[PATCH] [md] raid5: check faulty flag for array status during recovery.

linux-raid.vger.kernel.org archive mirror
 help / color / mirror / Atom feed

* [PATCH] [md] raid5: check faulty flag for array status during recovery.
@ 2015-01-06 22:24 Eric Mei
  2015-02-19 21:51 ` NeilBrown
  0 siblings, 1 reply; 3+ messages in thread
From: Eric Mei @ 2015-01-06 22:24 UTC (permalink / raw)
  To: neilb; +Cc: linux-raid, eric.mei

[-- Attachment #1: Type: text/plain, Size: 1447 bytes --]

Hi Neil,

In a MDRAID derived work we found and fixed a data corruption bug. We think this also affect vanilla MDRAID, but we didn’t directly prove that by constructing a test to show the corruption. Following is the theoretical analysis, please kindly review and see if I missed something.

To rebuild a stripe, MD checks whether array will be optimal after rebuild complete, if that’s true, we’ll mark the WIB bit to be cleared, the purpose is to enable “incremental rebuild”. The code section is like this:

	/* Need to check if array will still be degraded after recovery/resync
	 * We don't need to check the 'failed' flag as when that gets set,
	 * recovery aborts.
	 */
	for (i = 0; i < conf->raid_disks; i++)
		if (conf->disks[i].rdev == NULL)
			still_degraded = 1;

The problem is that only checking rdev == NULL might not be enough. Suppose both 2 drives D0 and D1 failed and marked as Faulty; We immediately removed D0 from array, but because some lingering IO on D1, it remains in array with Faulty flags on. A new drive pulled in, rebuild against D0 starts. Now because no rdev is NULL, MD thinks array will be optimal. If some writes happened before rebuild reaches the region, their dirty bits in WIB will be cleared. When later add D1 back into array, we’ll skip rebuilding those stripes, thus data corruption.

The attached patch (against 3.18.0-rc6) is supposed to fix this issue.

━━━━━━━━━━

▸ **TASK INSTRUCTIONS**
Render this sentence from the raid5 patch message above in German: "The problem is that only checking rdev == NULL might not be enough."

(Rows from a screen grounding listing)
━━━━━━━━━━

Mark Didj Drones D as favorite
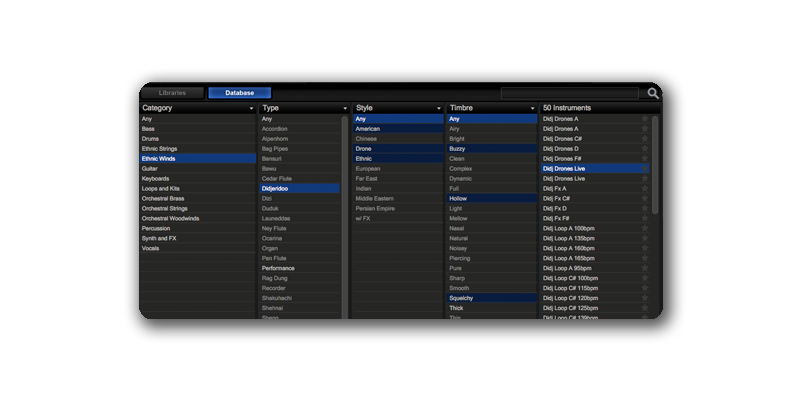click(x=645, y=148)
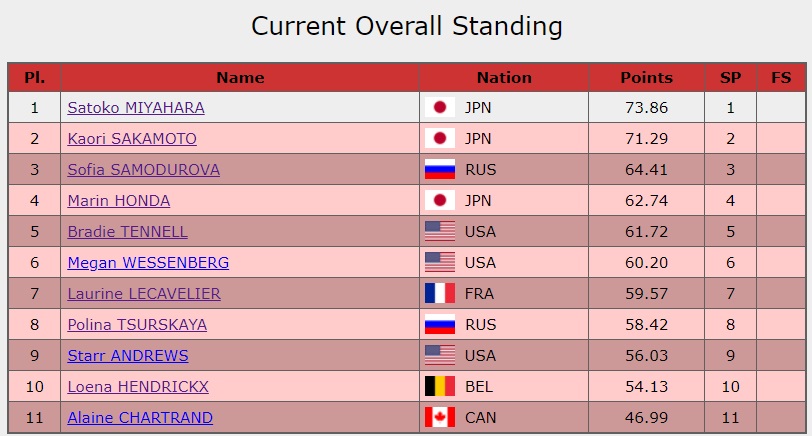Click the Canadian flag icon
Screen dimensions: 812x436
pyautogui.click(x=439, y=418)
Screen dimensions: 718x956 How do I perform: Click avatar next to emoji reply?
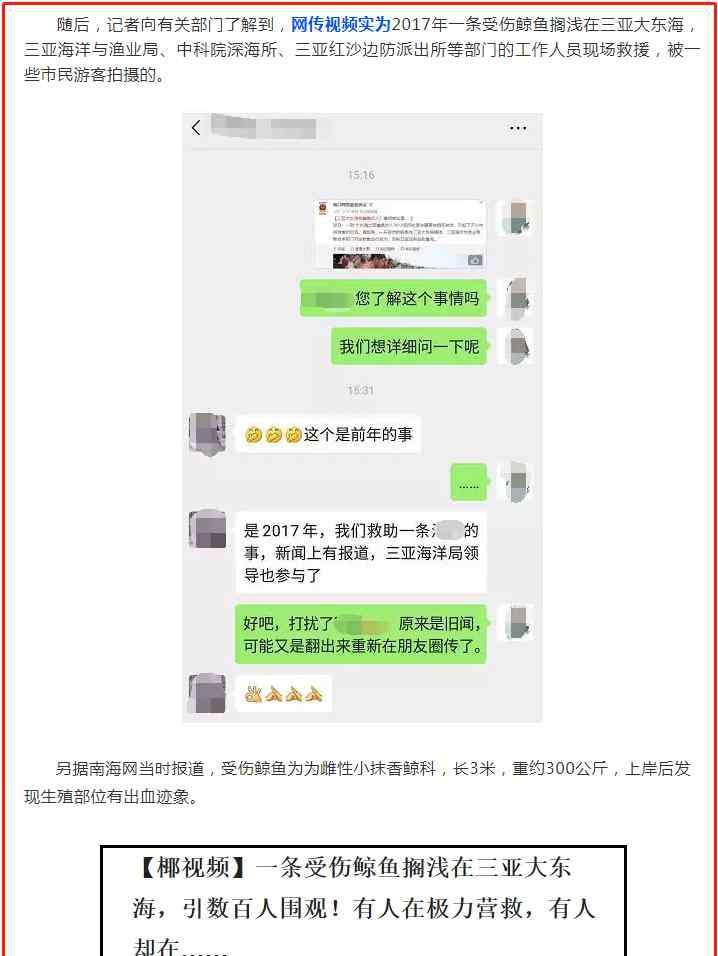pos(207,693)
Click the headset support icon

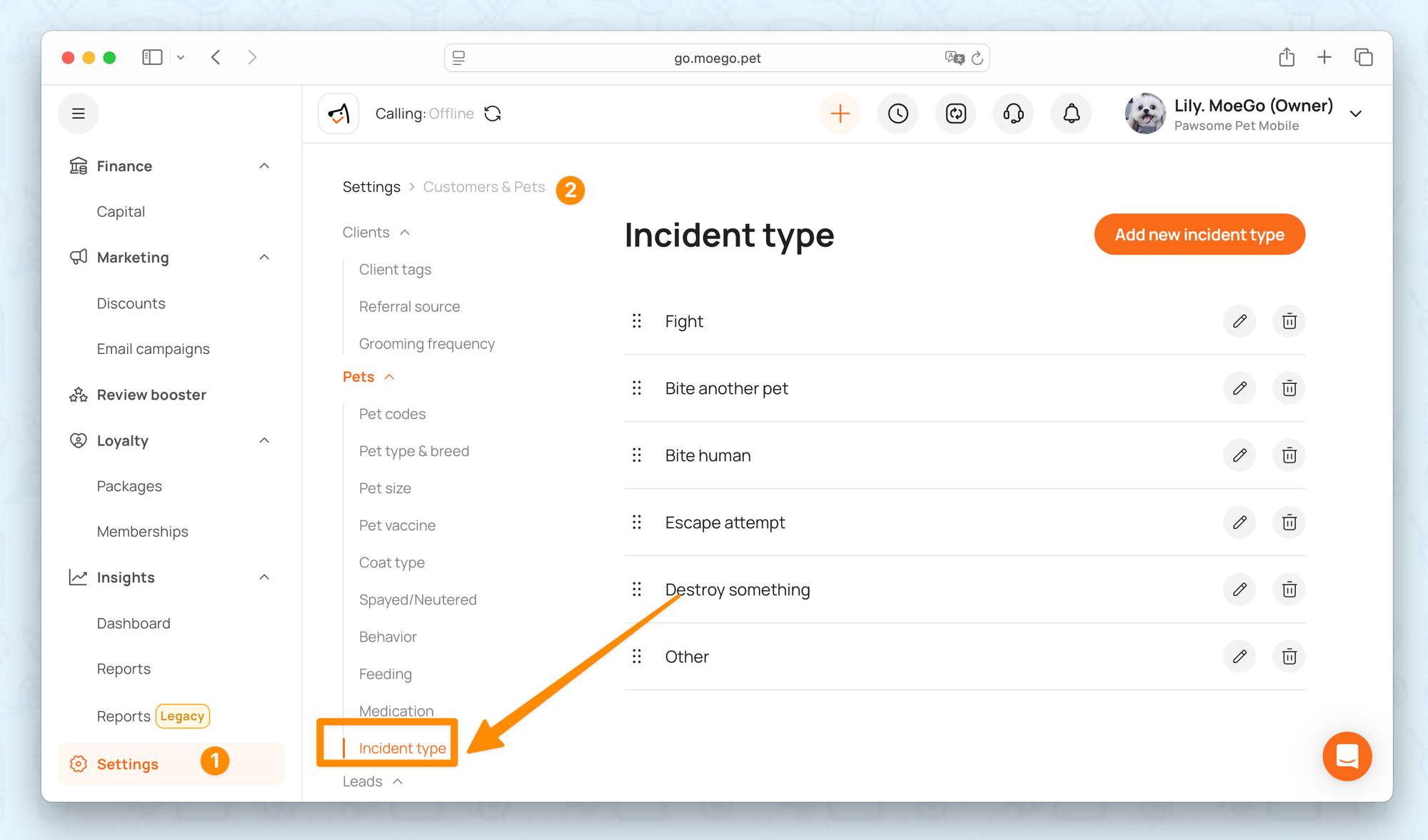pyautogui.click(x=1013, y=113)
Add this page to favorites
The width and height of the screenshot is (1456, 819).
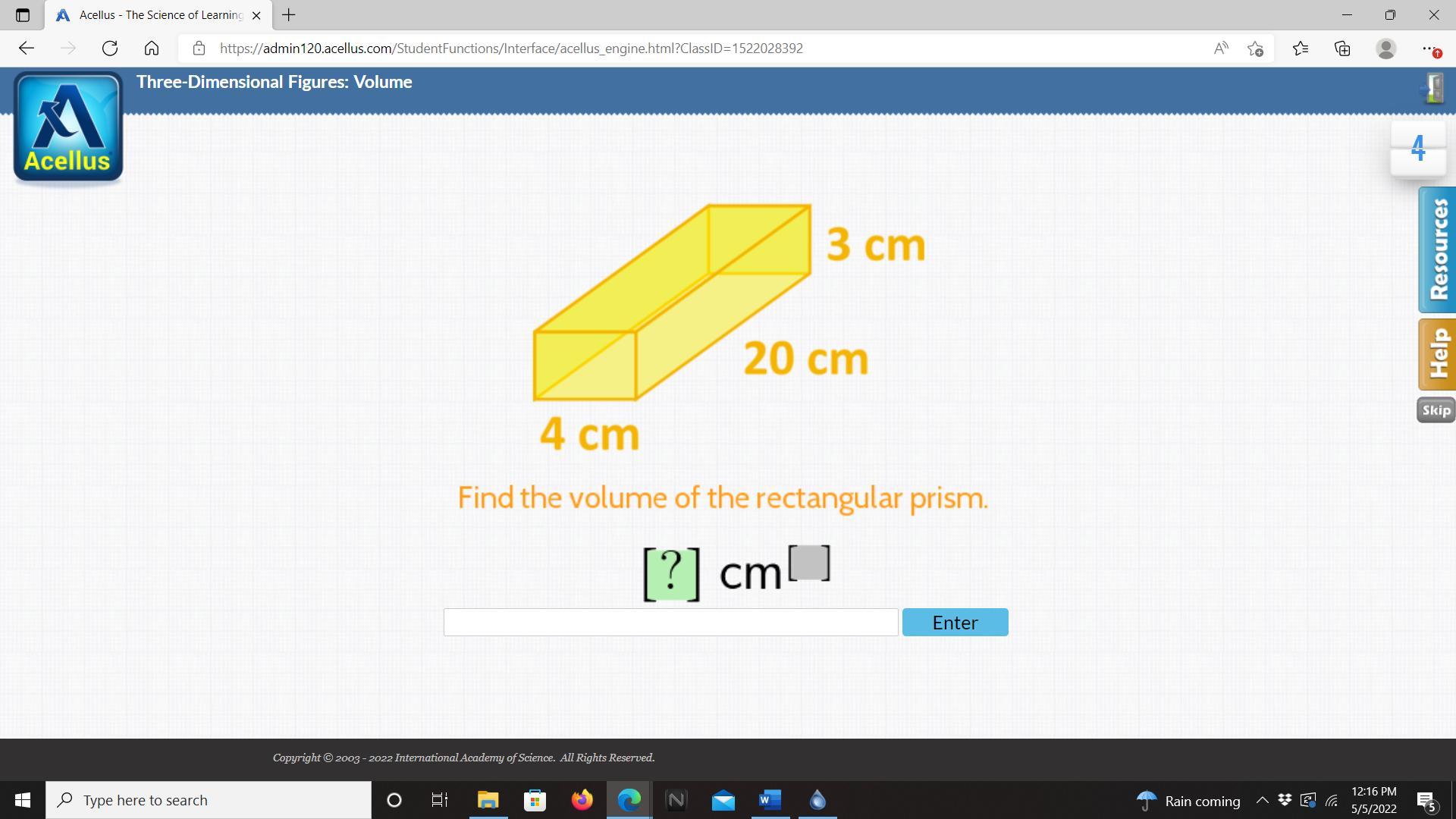(x=1255, y=49)
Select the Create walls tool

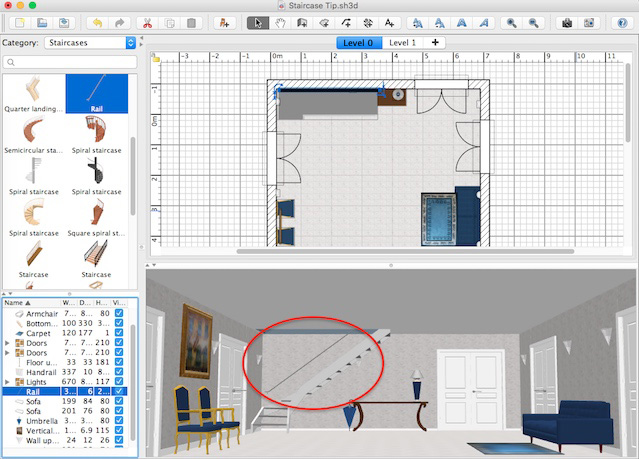[301, 22]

━━━━━━━━━━

▸ **ANSWER**
Das Problem ist, dass es möglicherweise nicht ausreicht, nur rdev == NULL zu prüfen.